(Collected data entries)
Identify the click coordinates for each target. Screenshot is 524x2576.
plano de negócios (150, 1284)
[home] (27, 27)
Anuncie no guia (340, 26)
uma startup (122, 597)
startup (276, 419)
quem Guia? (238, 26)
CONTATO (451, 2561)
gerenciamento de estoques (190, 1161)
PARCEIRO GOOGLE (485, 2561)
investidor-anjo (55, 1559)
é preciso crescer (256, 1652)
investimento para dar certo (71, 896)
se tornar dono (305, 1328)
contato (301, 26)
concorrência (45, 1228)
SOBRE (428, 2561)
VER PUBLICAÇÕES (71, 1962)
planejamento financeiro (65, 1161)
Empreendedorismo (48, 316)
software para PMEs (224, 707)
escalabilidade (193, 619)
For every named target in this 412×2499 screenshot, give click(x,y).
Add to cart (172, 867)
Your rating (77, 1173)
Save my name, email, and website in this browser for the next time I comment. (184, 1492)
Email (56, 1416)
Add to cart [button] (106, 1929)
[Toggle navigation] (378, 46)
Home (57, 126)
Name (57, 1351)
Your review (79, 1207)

• WORK INSTRUCTIONS:
Output all of the records, keeping every word exact.

• RESPONSE:
Identify the click coordinates for each target. Screenshot is 524x2576.
plano de negócios (150, 1284)
[home] (27, 27)
Anuncie no guia (340, 26)
uma startup (122, 597)
startup (276, 419)
quem Guia? (238, 26)
CONTATO (451, 2561)
gerenciamento de estoques (190, 1161)
PARCEIRO GOOGLE (485, 2561)
investidor-anjo (55, 1559)
é preciso crescer (256, 1652)
investimento para dar certo (71, 896)
se tornar dono (305, 1328)
contato (301, 26)
concorrência (45, 1228)
SOBRE (428, 2561)
VER PUBLICAÇÕES (71, 1962)
planejamento financeiro (65, 1161)
Empreendedorismo (48, 316)
software para PMEs (224, 707)
escalabilidade (193, 619)
For every named target in this 412×2499 screenshot, give click(x,y).
Add to cart (172, 867)
Your rating (77, 1173)
Save my name, email, and website in this browser for the next time I comment. (184, 1492)
Email (56, 1416)
Add to cart [button] (106, 1929)
[Toggle navigation] (378, 46)
Home (57, 126)
Name (57, 1351)
Your review (79, 1207)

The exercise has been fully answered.